**WHAT YOU NEED TO DO**
Present the lines in the records below as a numbered list, beginning with the line that contains "How do I perform: Uncheck" and ending after the line that contains "click(1222, 8)". Omit any blank lines.

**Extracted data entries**

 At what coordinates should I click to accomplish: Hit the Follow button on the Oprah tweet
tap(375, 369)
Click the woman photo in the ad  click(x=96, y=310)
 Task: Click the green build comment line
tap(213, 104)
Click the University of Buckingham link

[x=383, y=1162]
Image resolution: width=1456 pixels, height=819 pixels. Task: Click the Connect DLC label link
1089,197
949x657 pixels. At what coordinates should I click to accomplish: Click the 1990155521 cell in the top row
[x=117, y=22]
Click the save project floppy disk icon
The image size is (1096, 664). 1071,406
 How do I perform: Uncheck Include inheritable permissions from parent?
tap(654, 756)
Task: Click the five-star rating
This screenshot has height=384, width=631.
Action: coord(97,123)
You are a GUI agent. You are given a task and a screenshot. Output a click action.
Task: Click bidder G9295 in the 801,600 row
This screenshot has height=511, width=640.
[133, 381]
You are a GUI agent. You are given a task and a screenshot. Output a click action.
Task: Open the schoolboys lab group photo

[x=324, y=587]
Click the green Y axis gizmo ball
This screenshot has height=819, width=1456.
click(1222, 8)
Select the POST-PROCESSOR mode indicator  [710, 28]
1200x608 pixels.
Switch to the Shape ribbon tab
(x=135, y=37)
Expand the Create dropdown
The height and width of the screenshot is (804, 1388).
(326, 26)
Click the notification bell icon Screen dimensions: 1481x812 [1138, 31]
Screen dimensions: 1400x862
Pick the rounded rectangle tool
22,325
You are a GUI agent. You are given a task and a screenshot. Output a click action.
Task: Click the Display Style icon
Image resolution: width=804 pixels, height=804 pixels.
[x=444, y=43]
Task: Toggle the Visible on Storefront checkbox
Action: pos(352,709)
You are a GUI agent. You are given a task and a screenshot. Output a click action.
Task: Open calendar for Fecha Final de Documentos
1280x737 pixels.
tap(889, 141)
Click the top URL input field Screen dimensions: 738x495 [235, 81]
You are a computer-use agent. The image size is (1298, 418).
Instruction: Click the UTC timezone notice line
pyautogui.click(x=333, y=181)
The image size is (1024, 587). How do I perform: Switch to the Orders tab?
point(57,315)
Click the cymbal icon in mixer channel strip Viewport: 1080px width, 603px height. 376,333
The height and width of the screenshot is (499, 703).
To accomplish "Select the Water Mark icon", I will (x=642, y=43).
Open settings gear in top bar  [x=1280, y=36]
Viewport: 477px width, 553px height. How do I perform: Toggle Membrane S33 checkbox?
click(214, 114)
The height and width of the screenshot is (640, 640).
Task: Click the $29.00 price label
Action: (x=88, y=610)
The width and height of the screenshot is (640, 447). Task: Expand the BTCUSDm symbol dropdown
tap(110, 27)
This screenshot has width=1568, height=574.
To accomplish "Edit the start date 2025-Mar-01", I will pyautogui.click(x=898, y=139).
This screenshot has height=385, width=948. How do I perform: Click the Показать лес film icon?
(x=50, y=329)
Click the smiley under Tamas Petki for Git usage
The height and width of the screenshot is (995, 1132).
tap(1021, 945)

**THE RESPONSE**
1.  How do I perform: Uncheck Include inheritable permissions from parent?
2. tap(654, 756)
3. Task: Click the five-star rating
4. This screenshot has height=384, width=631.
5. Action: coord(97,123)
6. You are a GUI agent. You are given a task and a screenshot. Output a click action.
7. Task: Click bidder G9295 in the 801,600 row
8. This screenshot has height=511, width=640.
9. [133, 381]
10. You are a GUI agent. You are given a task and a screenshot. Output a click action.
11. Task: Open the schoolboys lab group photo
12. [x=324, y=587]
13. Click the green Y axis gizmo ball
14. This screenshot has height=819, width=1456.
15. click(1222, 8)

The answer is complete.